Green Lantern #13 - A Review

Despite the cover noting that this is the first part of the Rise Of The Third Army crossover event, Green Lantern #13 barely touches upon The Third Army and their slow spread across the Earth.  Most of this issue is focused upon Simon Baz - a troubled young man who turned to thievery to support his family and had the misfortune to steal a car with a bomb in it that the police were watching.  Baz is now a suspected terrorist and - thanks to his sudden rescue by a Green Lantern ring - a noteworthy enough of a threat to be brought to the attention of The President.

Incidentally, the President in the New 52 DC Universe is apparently Barack Obama, though he isn't mentioned by name.  Just a little note there for you trivia fans who keep track of this sort of thing.


Writer Geoff Johns seems less interested in the big event than he is exploring this new character and the reality of Green Lanterns in the New 52 universe.  Surprisingly, this info-dump between The President and Amanda Waller early in the issue proves to be effective expositon.  One of the biggest problems with the New 52 so far is that many writers haven't taken the time to truly explore the new universe and explain things that could be taken as holy writ before.  In this case, we learn several factoids like the US Government is aware of Hal Jordan's secret identity but they have no idea who Kyle Rayner is.

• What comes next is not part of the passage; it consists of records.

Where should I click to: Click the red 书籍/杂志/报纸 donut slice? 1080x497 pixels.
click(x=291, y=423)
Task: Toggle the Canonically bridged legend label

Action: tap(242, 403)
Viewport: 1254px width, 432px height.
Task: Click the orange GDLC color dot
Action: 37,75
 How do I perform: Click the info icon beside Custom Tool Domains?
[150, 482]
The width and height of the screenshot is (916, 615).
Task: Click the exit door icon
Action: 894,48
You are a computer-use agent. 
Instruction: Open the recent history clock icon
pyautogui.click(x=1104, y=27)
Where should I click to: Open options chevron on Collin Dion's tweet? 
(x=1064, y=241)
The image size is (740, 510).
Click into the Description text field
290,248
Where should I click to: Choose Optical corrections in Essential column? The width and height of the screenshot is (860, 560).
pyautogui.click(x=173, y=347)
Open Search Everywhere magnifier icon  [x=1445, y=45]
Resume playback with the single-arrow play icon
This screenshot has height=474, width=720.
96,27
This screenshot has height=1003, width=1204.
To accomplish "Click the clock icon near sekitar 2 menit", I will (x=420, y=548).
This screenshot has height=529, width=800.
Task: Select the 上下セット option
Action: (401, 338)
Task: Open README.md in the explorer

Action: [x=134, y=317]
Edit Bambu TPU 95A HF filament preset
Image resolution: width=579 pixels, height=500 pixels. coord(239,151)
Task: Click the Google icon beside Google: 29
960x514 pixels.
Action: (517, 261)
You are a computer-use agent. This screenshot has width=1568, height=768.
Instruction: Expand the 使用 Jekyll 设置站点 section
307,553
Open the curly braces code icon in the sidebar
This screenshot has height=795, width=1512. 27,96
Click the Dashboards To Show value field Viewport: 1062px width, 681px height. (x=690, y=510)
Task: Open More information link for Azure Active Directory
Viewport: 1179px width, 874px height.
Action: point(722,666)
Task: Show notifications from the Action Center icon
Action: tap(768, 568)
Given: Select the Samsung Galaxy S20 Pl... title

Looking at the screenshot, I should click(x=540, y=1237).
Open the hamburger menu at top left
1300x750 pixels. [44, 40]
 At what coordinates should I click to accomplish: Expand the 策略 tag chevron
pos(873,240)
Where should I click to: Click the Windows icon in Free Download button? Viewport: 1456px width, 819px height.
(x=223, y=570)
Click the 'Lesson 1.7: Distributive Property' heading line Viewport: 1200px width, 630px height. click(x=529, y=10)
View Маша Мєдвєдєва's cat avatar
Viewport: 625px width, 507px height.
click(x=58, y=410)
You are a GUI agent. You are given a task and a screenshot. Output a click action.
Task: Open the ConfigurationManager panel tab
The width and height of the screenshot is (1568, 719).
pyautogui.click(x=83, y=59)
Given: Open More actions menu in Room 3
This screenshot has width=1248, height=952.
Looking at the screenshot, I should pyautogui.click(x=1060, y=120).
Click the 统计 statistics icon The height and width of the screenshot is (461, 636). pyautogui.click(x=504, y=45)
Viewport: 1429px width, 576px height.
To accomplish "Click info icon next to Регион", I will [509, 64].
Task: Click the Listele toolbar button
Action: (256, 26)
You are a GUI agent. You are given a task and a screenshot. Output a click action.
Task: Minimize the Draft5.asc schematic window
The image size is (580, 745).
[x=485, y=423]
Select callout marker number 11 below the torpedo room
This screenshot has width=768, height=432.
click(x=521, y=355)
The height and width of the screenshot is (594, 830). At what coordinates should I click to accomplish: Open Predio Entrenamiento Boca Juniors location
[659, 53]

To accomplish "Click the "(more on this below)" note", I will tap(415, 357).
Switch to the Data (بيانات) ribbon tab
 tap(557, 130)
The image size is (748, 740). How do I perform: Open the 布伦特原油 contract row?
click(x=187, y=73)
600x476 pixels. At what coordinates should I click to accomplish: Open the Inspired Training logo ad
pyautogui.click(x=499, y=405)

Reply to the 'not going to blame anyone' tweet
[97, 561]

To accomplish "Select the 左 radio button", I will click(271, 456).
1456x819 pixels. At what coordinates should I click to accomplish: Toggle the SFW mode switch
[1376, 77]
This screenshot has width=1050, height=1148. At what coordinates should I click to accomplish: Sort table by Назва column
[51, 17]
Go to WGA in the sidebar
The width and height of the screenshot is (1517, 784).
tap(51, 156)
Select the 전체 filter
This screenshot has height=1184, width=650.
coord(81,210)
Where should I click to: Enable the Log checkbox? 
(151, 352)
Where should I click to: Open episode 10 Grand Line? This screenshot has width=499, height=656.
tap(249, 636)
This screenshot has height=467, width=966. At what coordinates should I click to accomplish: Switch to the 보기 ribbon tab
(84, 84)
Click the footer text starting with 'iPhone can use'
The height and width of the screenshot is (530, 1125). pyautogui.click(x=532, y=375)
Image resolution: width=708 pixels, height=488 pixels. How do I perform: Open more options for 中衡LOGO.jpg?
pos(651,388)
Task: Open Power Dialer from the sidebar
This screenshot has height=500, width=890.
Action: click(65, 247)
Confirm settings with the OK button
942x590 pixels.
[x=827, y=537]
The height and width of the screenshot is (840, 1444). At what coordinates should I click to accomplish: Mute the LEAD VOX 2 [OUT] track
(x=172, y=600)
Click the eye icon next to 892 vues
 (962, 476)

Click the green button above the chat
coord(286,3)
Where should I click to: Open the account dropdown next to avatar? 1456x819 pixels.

Despite the opening scenes explaining a lot, the strongest parts of the issue are the scenes where Simon learns how to use his new powers and tries to find a direction for himself.  We learn a lot more about Simon's family life in this issue and confirm what was suggested in Green Lantern #0 - he's a basically good man who made some bad choices.  To his credit, Baz seems determined to fix those mistakes or, at the very least, shield his family from the consequences of his actions.


Doug Mahnke's continues to be one of the best artists in the business.  We don't get to see much of the prowess he's displayed in the past this time around, as there's very little action in this issue and Baz has yet to start forming constructs.  Still, Mahnke provides each scene with a subtle dynamic flow and the few action scenes we have move along nicely.  And despite apparently having five inkers work on this issue, the shading proves consistent throughout.

If you haven't started reading Green Lantern yet, this would be a fine issue to start with.  The character concept and reality explain themselves pretty well and the art looks amazing, even though there's not much action in this issue.